**DATA:**
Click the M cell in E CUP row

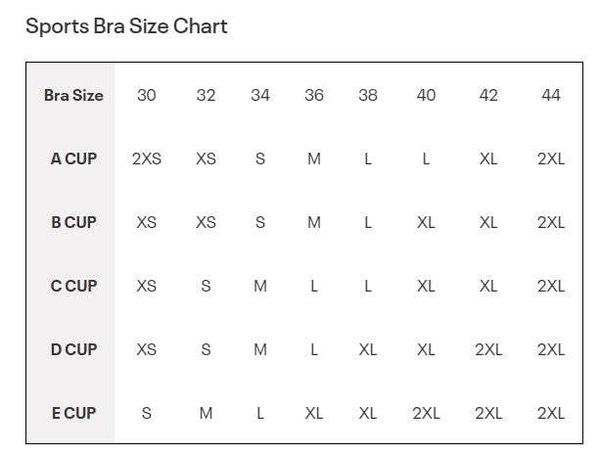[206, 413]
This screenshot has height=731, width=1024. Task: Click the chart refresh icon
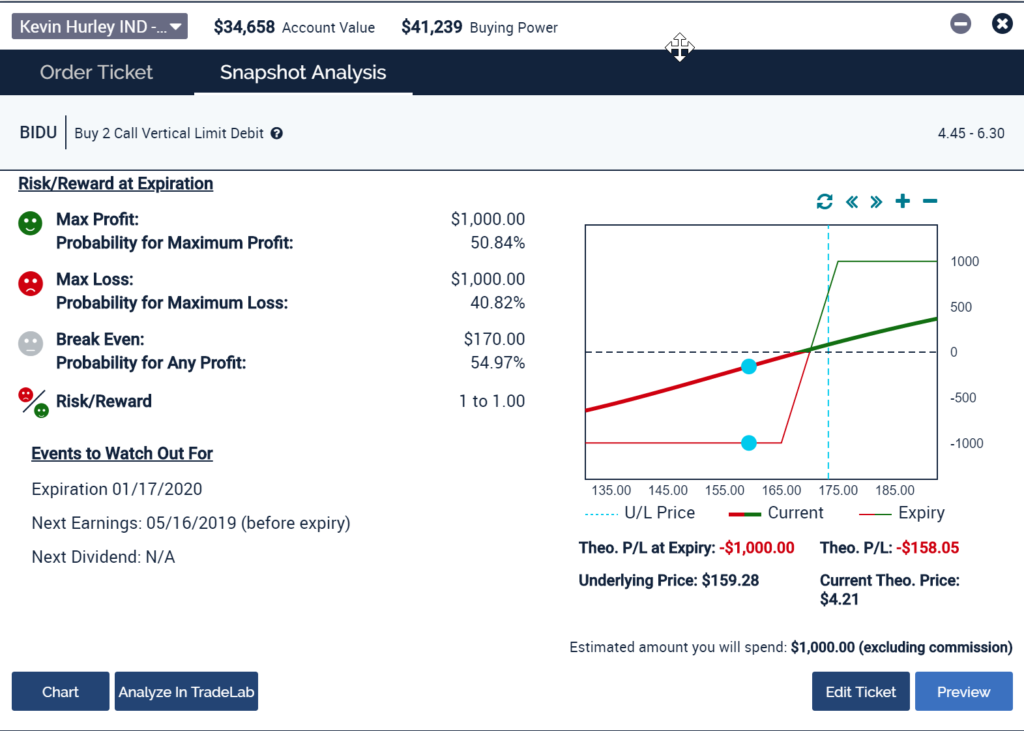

...

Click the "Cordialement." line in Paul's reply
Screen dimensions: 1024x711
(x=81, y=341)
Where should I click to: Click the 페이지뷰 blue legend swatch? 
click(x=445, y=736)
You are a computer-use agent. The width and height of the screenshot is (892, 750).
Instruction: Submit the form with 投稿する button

**WHAT IS BEING ASKED:**
Each line of the listing that includes the word "height" should be copied out.

**TASK RESPONSE:**
This screenshot has height=731, width=1024. Task: Click the chart refresh icon
You are a computer-use agent. The width and height of the screenshot is (892, 750).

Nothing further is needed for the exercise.